What needs to be done
Pick out each line of the material below that contains the string "icon", copying those lines in full. Matches are case-sensitive.
======== Data extract
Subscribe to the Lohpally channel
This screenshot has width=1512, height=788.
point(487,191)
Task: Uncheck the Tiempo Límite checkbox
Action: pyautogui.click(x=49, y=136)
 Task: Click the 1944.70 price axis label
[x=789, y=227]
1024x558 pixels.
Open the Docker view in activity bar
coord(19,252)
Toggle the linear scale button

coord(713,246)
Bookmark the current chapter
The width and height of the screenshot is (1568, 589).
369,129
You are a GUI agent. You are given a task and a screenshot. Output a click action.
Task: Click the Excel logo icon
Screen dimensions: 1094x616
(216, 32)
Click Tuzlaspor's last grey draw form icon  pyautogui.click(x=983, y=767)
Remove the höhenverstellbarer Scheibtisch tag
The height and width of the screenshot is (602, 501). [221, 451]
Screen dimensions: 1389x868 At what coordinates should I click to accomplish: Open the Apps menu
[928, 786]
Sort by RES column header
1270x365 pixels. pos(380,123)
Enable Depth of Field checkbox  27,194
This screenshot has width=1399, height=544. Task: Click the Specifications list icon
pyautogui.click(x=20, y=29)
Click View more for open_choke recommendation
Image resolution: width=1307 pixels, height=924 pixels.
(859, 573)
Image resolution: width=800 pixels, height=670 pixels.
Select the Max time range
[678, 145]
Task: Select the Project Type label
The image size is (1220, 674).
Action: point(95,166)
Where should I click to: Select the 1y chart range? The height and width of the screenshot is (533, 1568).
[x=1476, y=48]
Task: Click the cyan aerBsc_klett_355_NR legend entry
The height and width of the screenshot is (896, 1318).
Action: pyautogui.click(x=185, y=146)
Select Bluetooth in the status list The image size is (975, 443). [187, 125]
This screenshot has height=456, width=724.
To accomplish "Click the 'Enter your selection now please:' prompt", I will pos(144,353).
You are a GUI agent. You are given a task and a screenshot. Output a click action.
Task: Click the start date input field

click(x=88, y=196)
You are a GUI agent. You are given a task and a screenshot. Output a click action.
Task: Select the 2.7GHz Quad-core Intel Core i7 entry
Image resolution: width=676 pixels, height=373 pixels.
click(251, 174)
================
Answer to the task
Task: Click the Excel logo icon
Click Tuzlaspor's last grey draw form icon  pyautogui.click(x=983, y=767)
This screenshot has width=1399, height=544. Task: Click the Specifications list icon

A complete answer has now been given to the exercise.